**TASK**
If a record holds a picture, leave the picture out; return everything else exactly.

■ ■ ■ ■ ■

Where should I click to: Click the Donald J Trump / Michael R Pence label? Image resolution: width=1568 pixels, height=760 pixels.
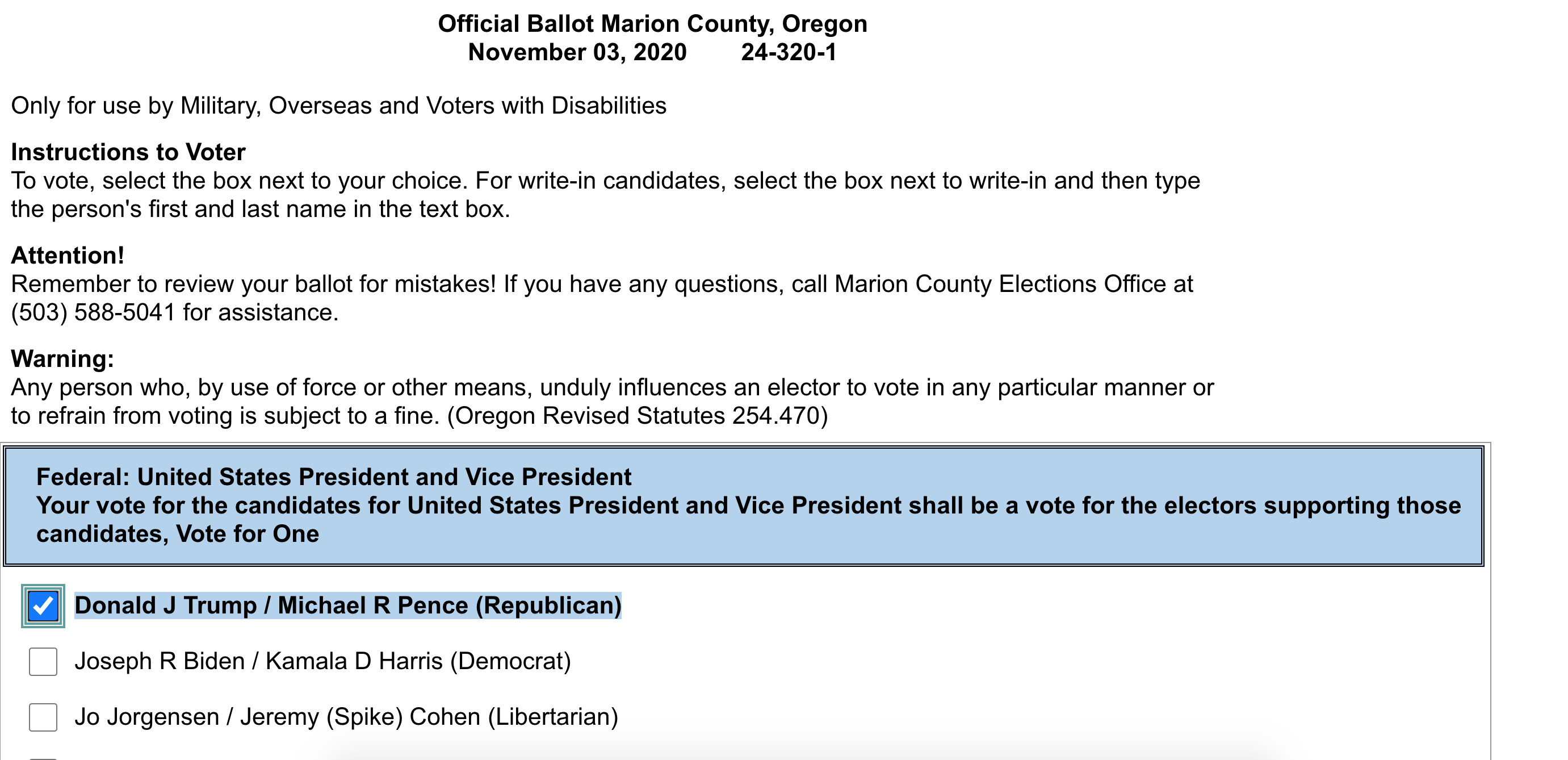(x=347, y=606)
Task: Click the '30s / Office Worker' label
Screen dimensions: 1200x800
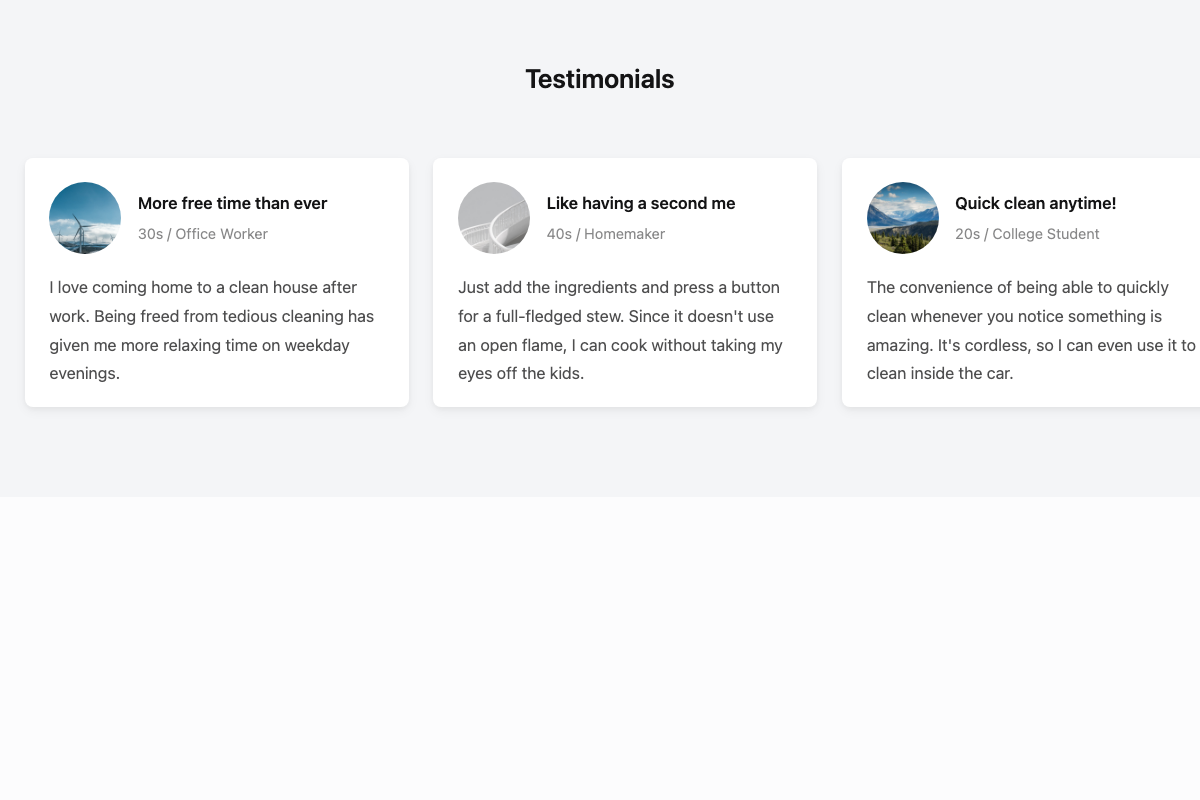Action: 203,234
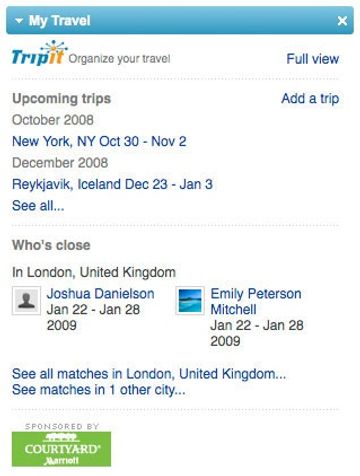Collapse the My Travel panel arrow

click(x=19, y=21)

■ ■ ■ ■ ■

**EXERCISE SOLUTION**
Where should I click to: Click the Donald J Trump / Michael R Pence label? Image resolution: width=1568 pixels, height=760 pixels.
(x=347, y=606)
Task: Click the '30s / Office Worker' label
Screen dimensions: 1200x800
Action: 203,234
Collapse the My Travel panel arrow

click(x=19, y=21)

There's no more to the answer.